Per il collegio, il Senatur era consapevole della truffa considerato che «i suoi familiari e persone del suo entourage - scrivono i magistrati - erano i beneficiari delle spese, anche ingenti, a fini privati», che «i rimborsi mensili forfettari e in nero, anche per attività inesistenti e comunque non documentate erano erogati anche a favore dei suoi stretti congiunti e collaboratori», che «per ragioni di carica aveva certamente contatti continui con Belsito che non vi era nessuna logica ragione di effettuare spese ed erogazioni a favore di Umberto Bossi e dei suoi familiari a sua insaputa». Le prove delle irregolarità e dell'uso privato dei rimborsi, «sono nelle telefonate fra la segretaria e Belsito, nella lettera di Riccardo Bossi che chiede al tesoriere di saldare alcuni suoi debiti e che premette di avere l'autorizzazione del padre».

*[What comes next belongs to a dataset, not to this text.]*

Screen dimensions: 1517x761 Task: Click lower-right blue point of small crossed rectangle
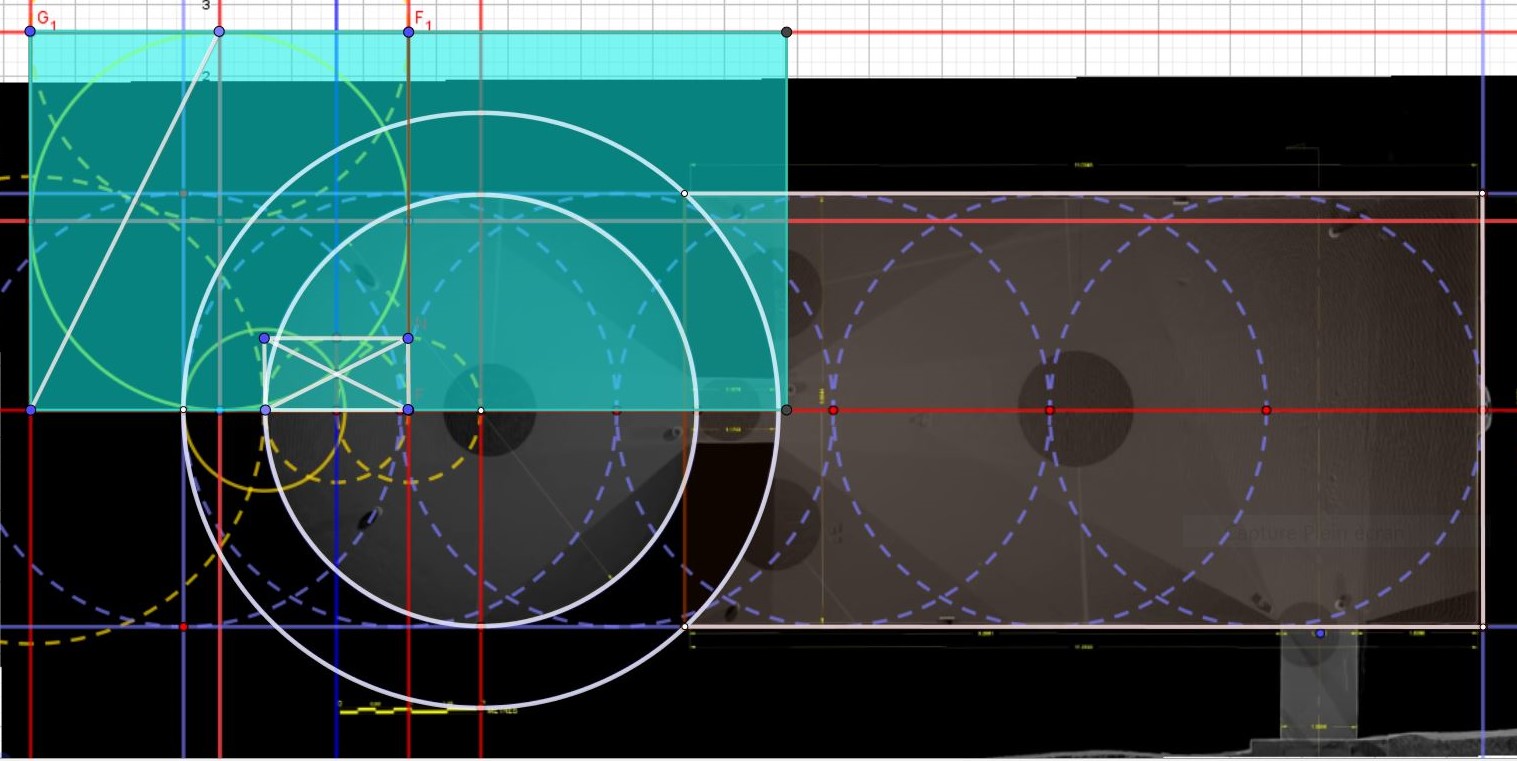(x=408, y=410)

I giudici si soffermano anche sulla gestione della contabilità, definendola «caotica» e «incredibile», con modifiche dei registri anche a esercizi già chiusi.
I magistrati ricostruiscono anche la vicenda dei conti off-shore a Cipro e in Tanzania e dell'acquisto dei diamanti. «Belsito racconta che Bossi era consapevole del suo progetto di fare quel tipo di investimenti e trasferimenti monetari e lo aveva avallato perché voleva fare un "tesoretto" per un'eventuale campagna elettorale contro Roberto Maroni». Per quanto riguarda la confisca di circa 49 milioni di euro, i pm hanno deciso oggi che lunedì chiederanno al tribunale di estendere la confisca alla Lega e di non fermarsi ai circa due milioni già sequestrati. I giudici sostengono che i soldi da confiscare siano solo quelli «pertinenti al reato», mettendo quindi un limite al blocco di quanto dovesse entrare da ora in poi nelle casse del partito.